I was a clean canvas. I could wake up whenever I wished and allow my instincts and impulses to lead me through the day. I could sit and watch the man who paints devil’s ears in all of his paintings for hours, or take photographs of the street performers who all seem to know something the rest of us don’t. I could get lost in the curvy backstreets looking for the oldest pub in the city where they claim to have invented beer, or watch a Czech movie and somehow understand it.
I had only myself to answer for; I had nowhere to be, no one to meet, and no plan.
Depending on my mood, that was either liberating or terrifying.
On the days that it was the later, I developed a few mantras;
Get up and get dressed. Take one step at a time, girl. Begin a new journey each day. Email friends when a little lonely. Write. Breathe.
In the six weeks of my magical ride, I visited every place that called out to me, walked through the Prague Castle with its Golden Lane where I could swear I saw Kafka, and climbed Petrin Hill enjoying its magnificent panoramic view of Prague. I glided through the Royal Gardens pretending to be a princess, and marveled at the amazingly intricate Astrological Clock in Old Town built in 1410, gasping after hearing stories that the artist, Hanus, was blinded soon after he completed his masterpiece so he could not create anything so beautiful again.
I spent many afternoons writing in the park near my flat, making friends at the numerous charming cafes all over town, discovering the museum of my new favorite painter, Mucha, and I even decided to pierce my belly, (though thankfully my body rejected it and literally pushed it out a few weeks after I arrived back home.)
I survived my first trip to the market, though I will admit that I did run home right after praying that the kure I bought was not rabbit, and was thrilled to find in my English to Czech dictionary, that it was in fact chicken.

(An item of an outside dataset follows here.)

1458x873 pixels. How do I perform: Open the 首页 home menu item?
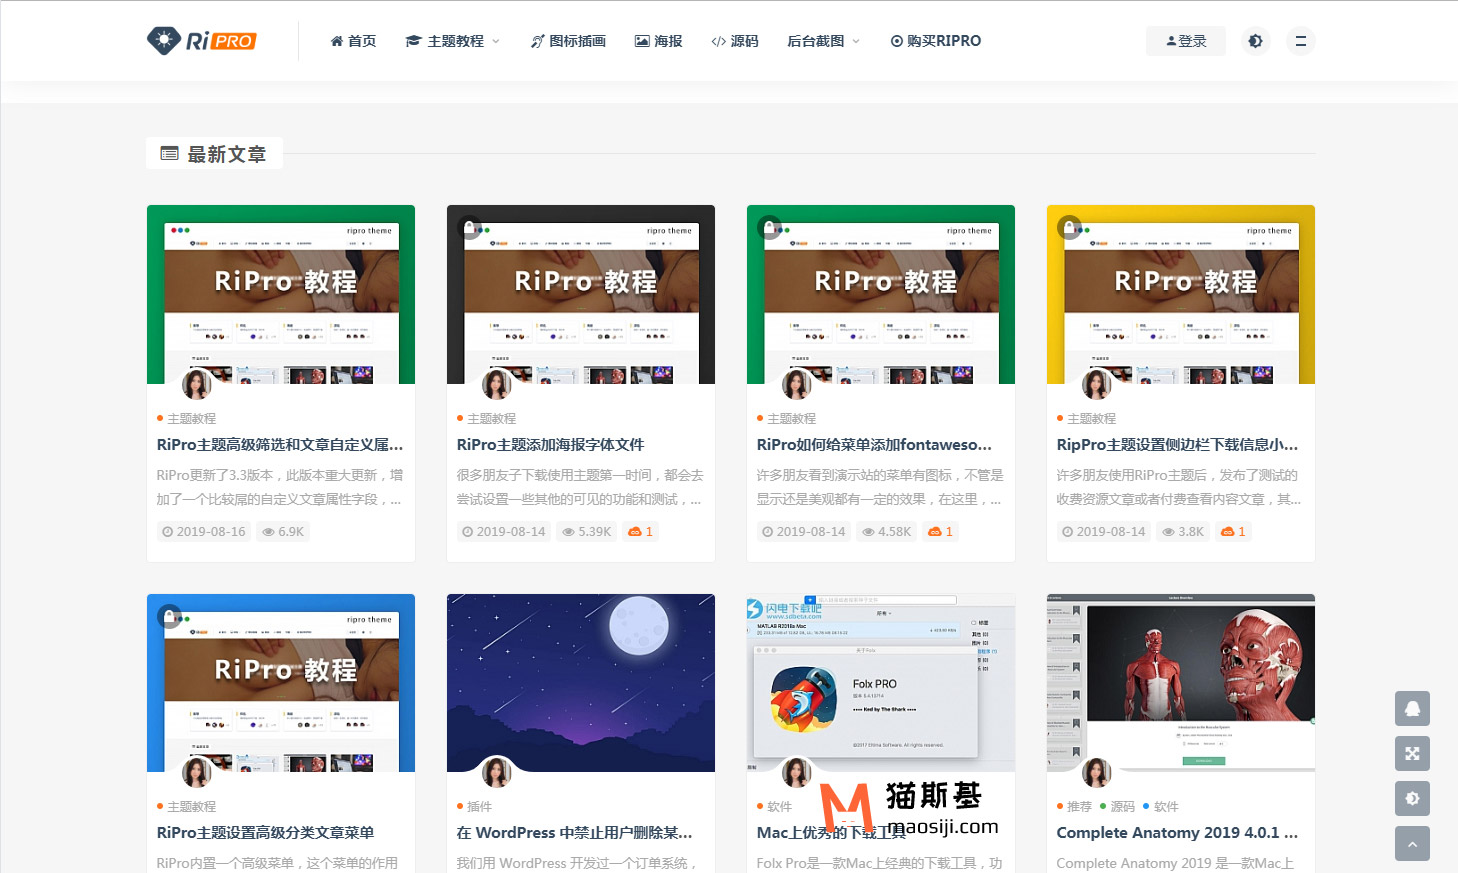(353, 41)
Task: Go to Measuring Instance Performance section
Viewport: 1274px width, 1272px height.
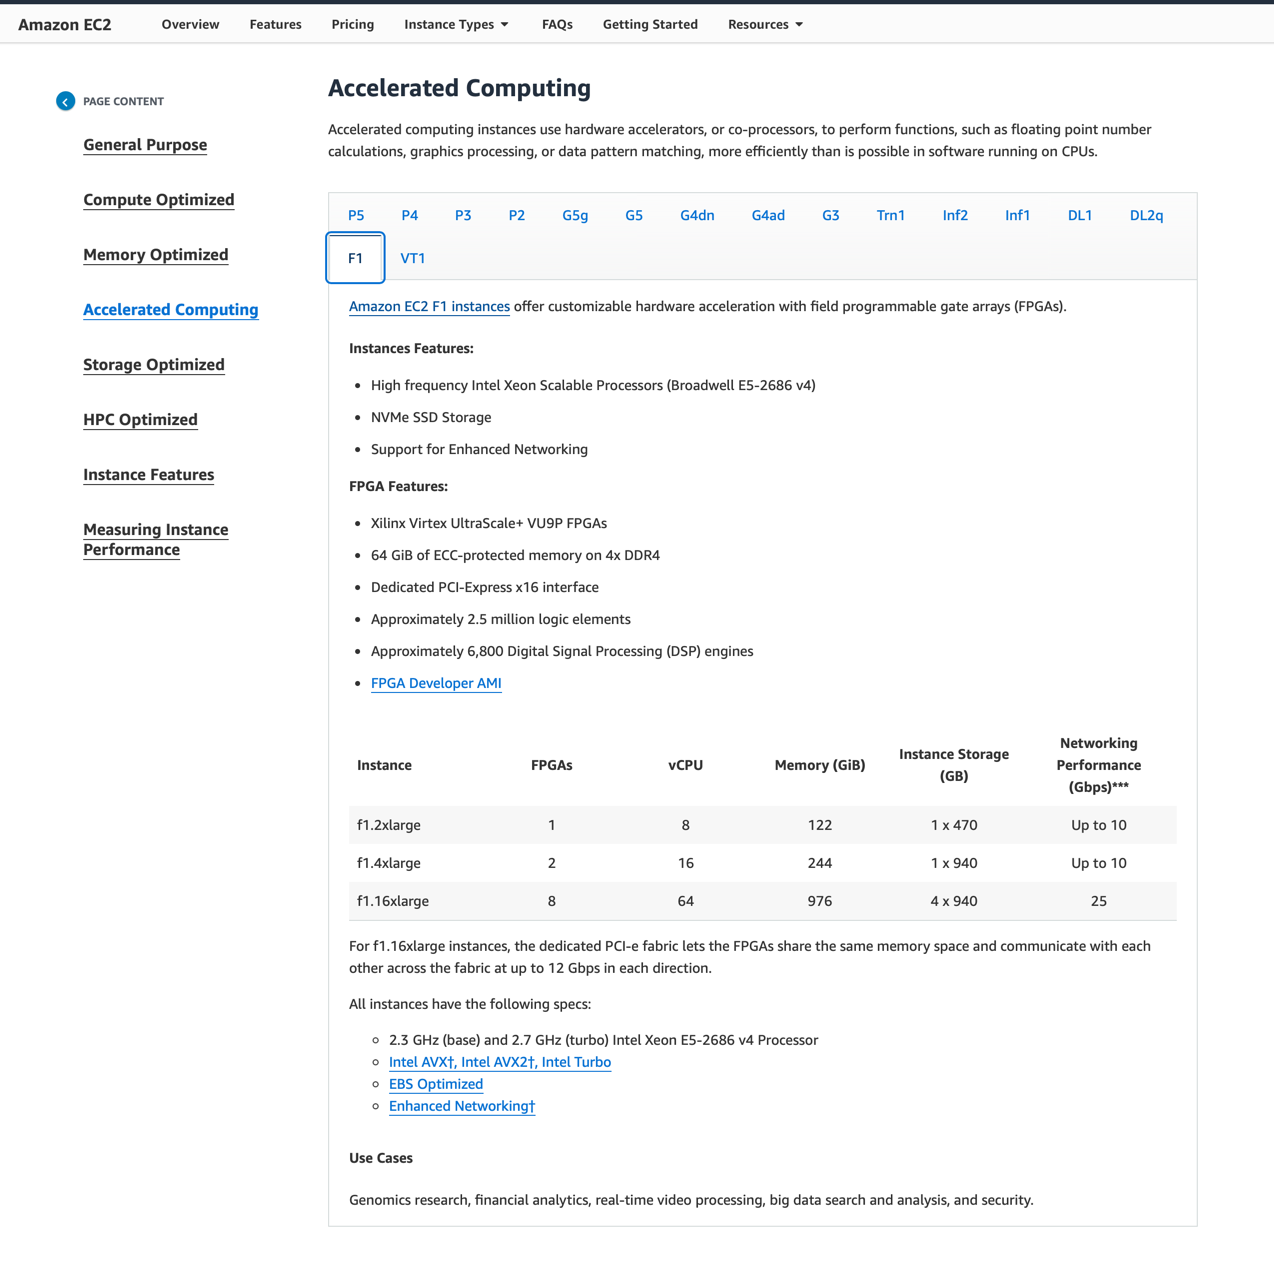Action: tap(155, 540)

I was lucky enough to meet up with one of my girlfriends who was traveling that summer, and meet an ex-pat who is the brainchild and author of a great guidebook series, and I have to admit that as the owner of the restaurant we dined at fawned all over us, (even if it was for a good review) I thought to myself, this guy is brilliant, what a great gig.
If Vaclav Havel, who was President at that time, had come to his esteemed position after serving four years in prison for his writings on human rights, anything was possible for anyone, any time.
That summer changed me, even though I did not realize just how much until recently.
Without the experience, I know that I would not have followed the varied paths that had allowed me to see the world differently. I would have stayed the person I and others thought me to be, and not adapted into who I wanted to become instead. I would have lived my life with fears that I was not even aware that I had, and continued to unintentionally lie to myself about why I was refusing to walk down certain paths.
I was blessed to observe the good, the bad and the ugly that I carried inside, and how that affected my every day choices. I looked at every situation as a learning experience with a lesson and reason that it was presented to me, and questioned what I could learn from each. And because I chose to live that way, I grew up, let things from my past go that had continually held me back, discovered how to live a more authentic life and be more comfortable in my own skin, and sat back to see the magic of living that way. So, for those of you still sitting thinking about a solo trip to that place that has been calling you for years, do it. It challenges all that you believe to be true about yourself, other people and the world around you, and leaves you a better person for simply asking different questions.
And if in the process of planning the trip, the little voice in your head tells you “What are you thinking?” or your insides retort, push through it, you will never regret it.
In fact, now that I think about it, I have to go now to book a trip to Spain. I will figure out how to tell my husband and two-year-old son about it later.
Mama needs a reminder of that magic again.